Isabelle Zribi (21/02/2009)
Vient de paraître
Tous les soirs de ma vie
Ed. Verticales, février 2009
Note de lecture de Pascal Boulanger
Il est beaucoup question, dans ce très beau récit d’Isabelle Zribi, de désolation, de voix négatives et pessimistes, d’idiotie et de malchance, de nuits qui tombent en plombant l’existence…autant de scènes répétées qui révèlent, chez la narratrice, un désespoir lucide et profond. Il y a du Antoine Roquentin chez elle – rien jamais n’arrive, rien n’est nécessaire – chaque événement se voile ou bien, quand il pourrait surgir, il est déjà au bord de sa disparition nauséeuse.
Face à un réel qui ne se manifeste que par son absence ou sa défaillance, ce sont les attentes, les indécisions et les faillites qui résonnent à chaque page de ce récit.
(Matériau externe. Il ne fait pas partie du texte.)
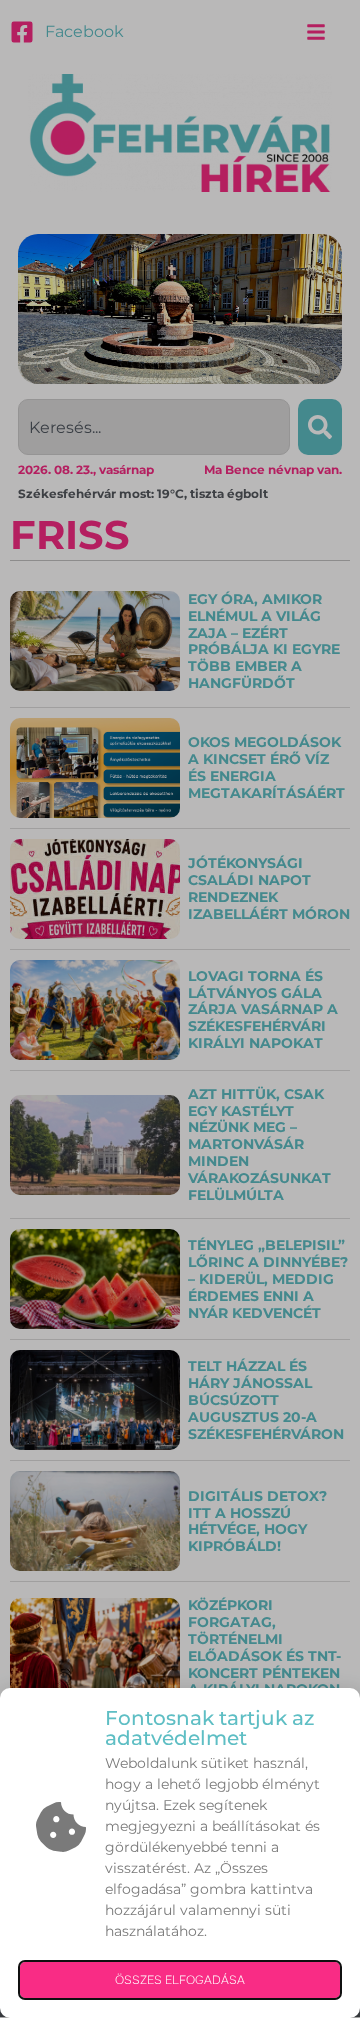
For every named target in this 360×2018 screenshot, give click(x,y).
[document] (180, 1009)
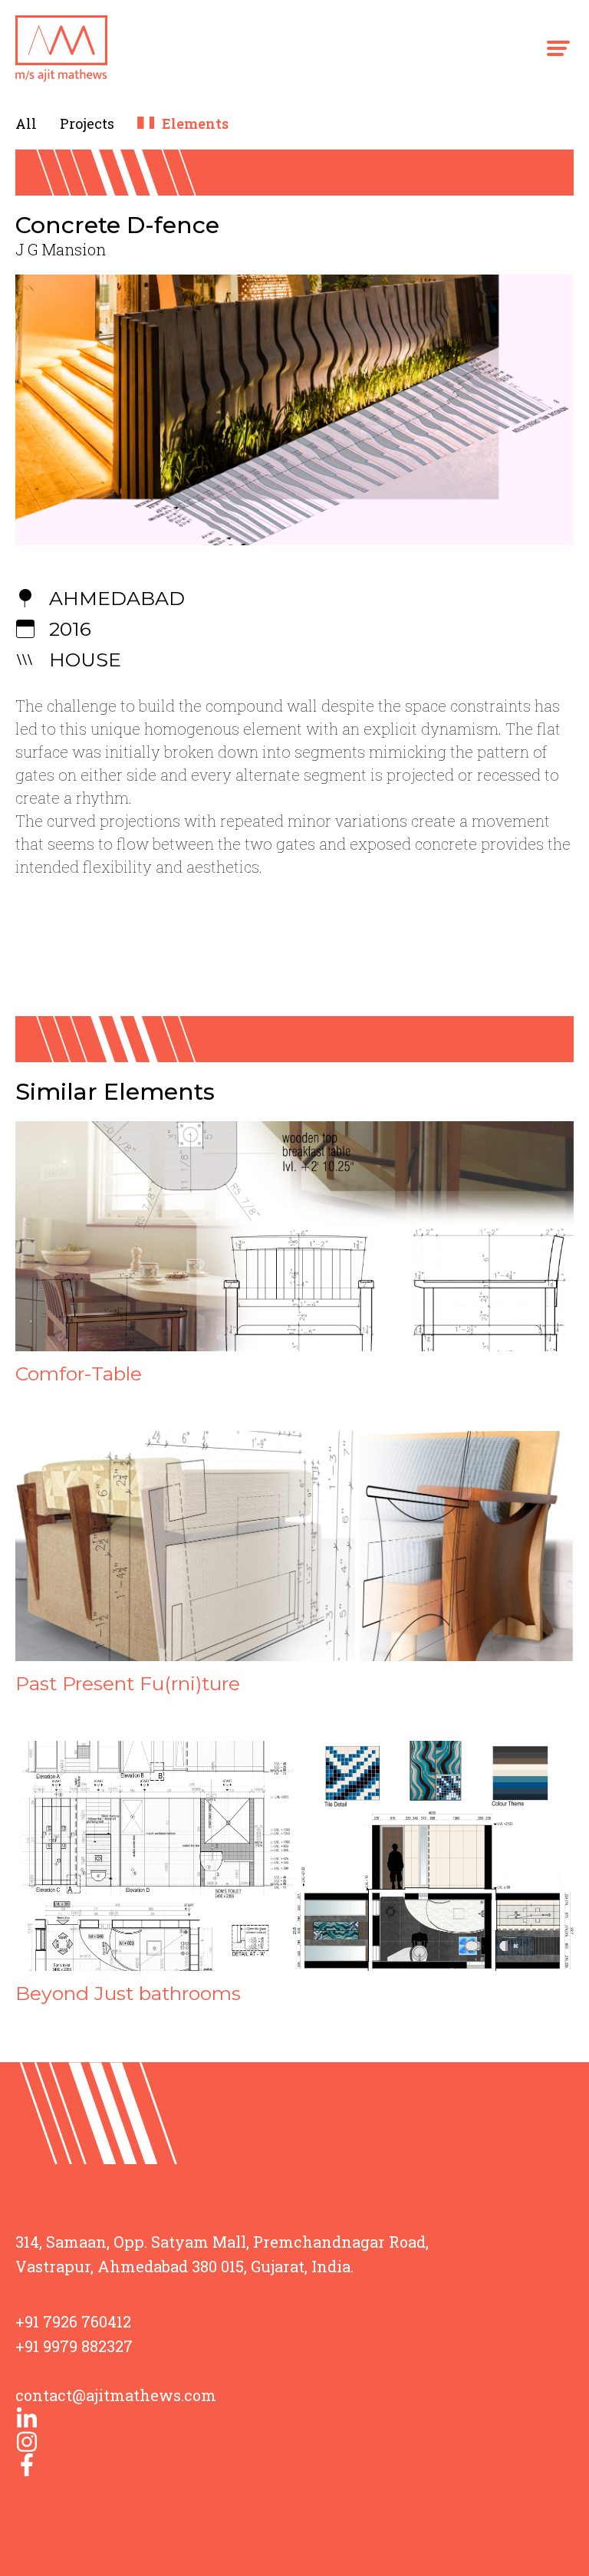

Et pourtant, des possibles autour de la fenêtre hölderlienne de l’enfermement survivent dans les lointains de l’amour. Et pourtant, Tous les soirs de ma vie est sans doute le récit le plus apaisé de Zribi car il propose aussi une rencontre et une fugue, avec une mystérieuse C., épiphanie offrant soudain un ressaisissement et une espérance. Ce livre brûle de ce qui fait obstacle à la présence. L’enjeu d’écrire consiste alors à questionner, dans un humour grinçant, une existence – la nôtre – monotone et vide. Face à la neutralité exacerbée, à la maladie de la répétition et de la tiédeur, nous ne sommes plus que des ombres muettes, plongées dans l’indifférence du monde. Plus d’immanence, encore moins de transcendance, mais le relevé froid et lucide de notre passion – notre souffrance – puisque rien ne peut excéder l’existence et sa banalité affligeante.
Flannery O’Connor, en bonne catholique, l’a exprimé : plus vive sera l’exigence de vivre plus évident risque d’apparaître le vide qu’on a sous les yeux. Zribi, triste par excès d’optimisme, traverse le négatif, y séjourne même, pour mieux déjouer nos illusions.